Over the years, the history of women has changed drastically. They have gained voting rights, work everyday jobs just like men do; they can even run for president. But during older times, women were but a mere shadow. They would stay home, prepare meals for their families, and do work around the house. During the nineteenth century in France, women could not really work for themselves or make any money for themselves. Guy de Maupassant is influenced by these limitations in his writing. “The Necklace”, is a story about a woman named Mathilde Loisel and her struggles with happiness as she craves for a life of extravagance. Her low social status led her into a life of misery and dissatisfaction and her pursuit of a dream life cost her more than she could ever know. French society imposed many limitations on women’s opportunities such as achieving social standing and class, having a job to work for their own money, and being satisfied.
In the nineteenth century, social standing and class was important in French society. A wealthy aristocrat marrying a poor peasant was practically impossible. In “The Necklace”, Mathilde dreamed to be wealthy and her only option would be to marry someone rich, but nobody of the upper class would want to marry someone so low in status, so she ended up marrying a middle-class worker. And she was far too poor to pay a dowry. She mentions her struggle in the story by saying, “She had no dowry, no hopes…being married by a rich and distinguished man, so she slipped into marriage with a minor civil servant at the Ministry of Education,” (Maupassant 333). In this excerpt, she seems very troubled that she can never be married into a rich family, and she ends up getting married to a middle-class clerk, who genuinely cares about her wellbeing. But even in their relationship, she still fawns over the lifestyles of the upper class. Despite them living a decent life with him working hard every day, she still feels like there is something missing.
Women did not have many job opportunities compared to men. They would stay home and do basic labor, or they had minor indoor occupations. Although Mathilde cooks and cleans, she has a maid that does basic labor for them. But as the story progresses, she cannot afford the maid anymore, so she lets her go and does the house work on her own. Maupassant mentions this by saying, “She did the laundry, washing shirts and dishcloths which she hung on a line to dry; she took the garbage down to the street every morning, and carried water upstairs,” (Maupassant 337). To pay for her greed, this is some of the things she did. She let her maid go and began to do all of the tedious work she never thought she would do herself. She dropped from the middle class to the lower class to pay off the debt she put herself into. Now, her life is worse than it was before, and she cannot do anything to change that.

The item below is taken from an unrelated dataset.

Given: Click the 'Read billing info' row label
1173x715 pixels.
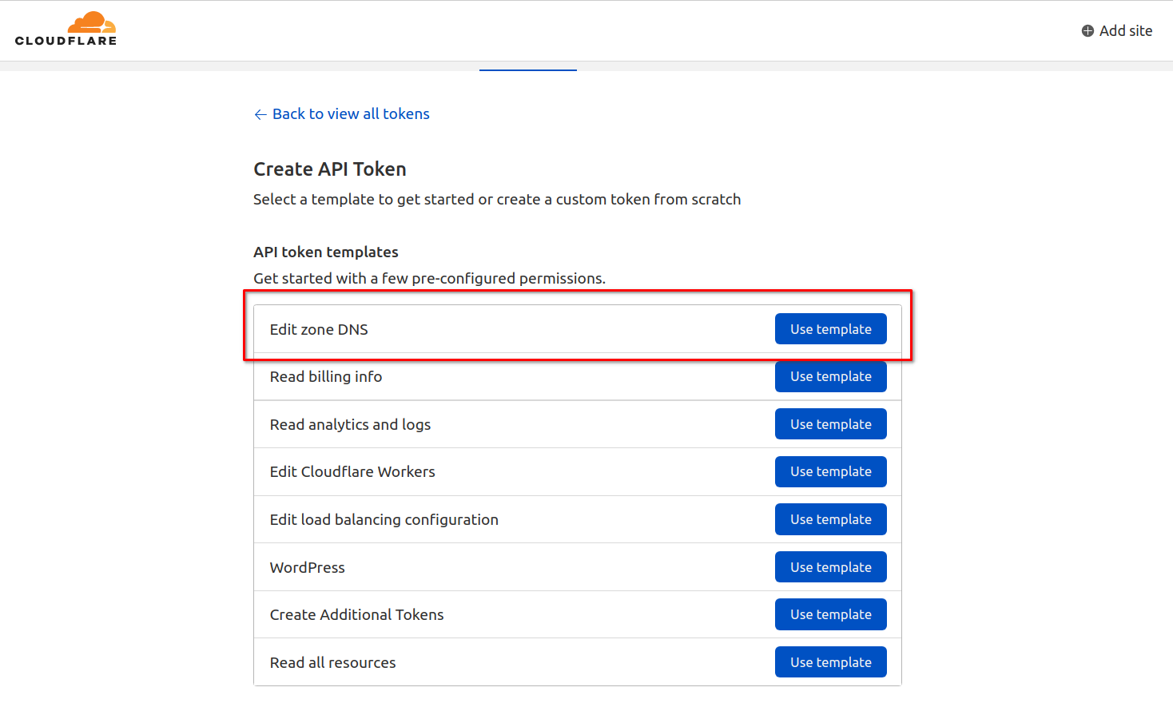Looking at the screenshot, I should [325, 377].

Greed plays a big factor in Maupassant’s story, and it is the cause of the main turning points of the story. Greed is a corrupting characteristic in every human being. Mathilde believes she deserves a more lavish life. When the opportunity comes for Mathilde to enjoy a life out of poverty, she is pessimistic and demanding. Maupassant portrays this aspect in the story when Mathilde complains, “I hate not having a single jewel, not one stone, to wear. I shall look so dowdy. I’d almost rather not go to the party,” (Maupassant 335). She is very ignorant over the fact that she got invited to such a high-class event and is concerned over what other people will think of her. Her husband also mentions that getting an invite was not easy, but he found a way. And he also gave the money he was saving for himself to her so that she could find a beautiful dress for the ball.
Throughout history, women faced discrimination in different cultures and times. Mathilde mind was set in a fantasy, which caused great distress to the reality around her. She was ungrateful and did not acknowledge the blessings she acquired which made her spiral down into a déclassé lifestyle. She cannot pull herself out of major debt because of her inconveniences and her disrespect to the idea of the lower class.